08 Jun 2012 An epic battle
 |  Category: Miscellaneous

I don’t blog often (duh) so, when I do, naturally it’s something that really matters.  Any bug/insect/creepy crawly lovers out there, you may want to discontinue reading.  Based upon a true story.


So there I was one recent evening about 10pm, minding my own business at the “dining” table (so-called, but in reality it’s a foldable plastic table… but hey, it gets the job done).  All other Smithtopians were asleep with visions of sugar plums dancing in their heads (or something equally yummy, I’m sure) and I was researching various Ph.D programs, academic institutions, degree specializations, etc.  Out of the corner of my eye I noticed some movement.

To my disbelief and disgust I discovered a wriggly and slithery centipede coming toward me, no doubt with intent to kill or at least seriously maim.  Its purpose could clearly be discerned by its many, many, rushing legs, the audible clicking of its mandibles as it sensed fresh meat (and lots of it, though less than there used to be, thank you very much!), and the poisonous drool emanating from its mouth.  Did I mention its many legs?

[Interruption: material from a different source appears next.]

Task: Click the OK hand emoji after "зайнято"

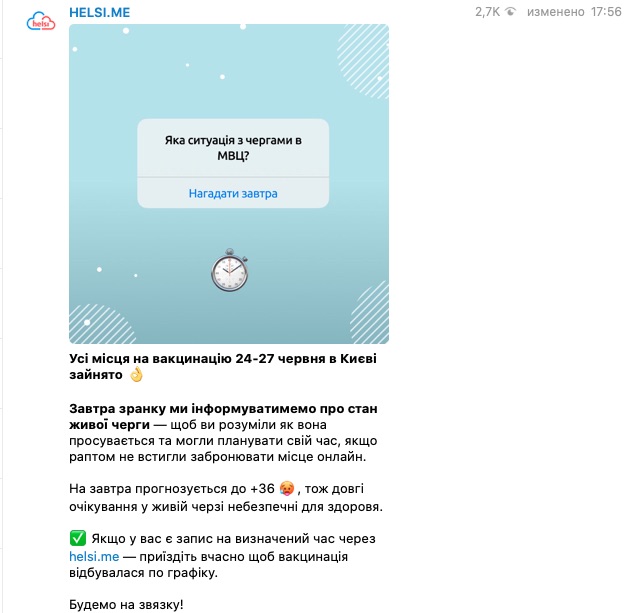Action: [x=136, y=375]
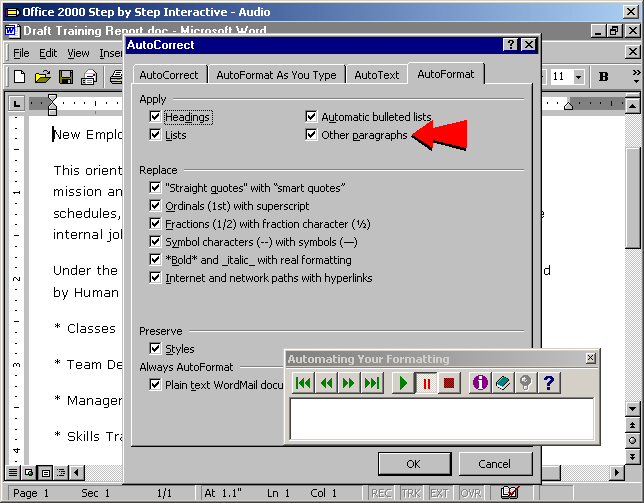The height and width of the screenshot is (503, 644).
Task: Click Cancel in the AutoCorrect dialog
Action: point(494,464)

Not generally prone to bother animals (I only squish our neighborhood cockroaches when cajoled/pressured into it by other Smithtopians), I may have been inclined to let this one go, too.  Or, more likely, capture it and release it somewhere outside, perhaps in an unpleasant neighbor’s yard (just kidding [as if we have any unpleasant neighbors anyway]; more likely I’d look for some humungous chicken [ya know, the 200lb+ kind] that could eat the sucka).  However, I knew with absolute certainly that if left alive in the house, either (a) because of apathy, or (b) because it escaped while I searched for something to hold it, that once known to Mrs. Smith in the morning, there would be no forgiveness in this life.  And, quite likely, none in the life to come, either!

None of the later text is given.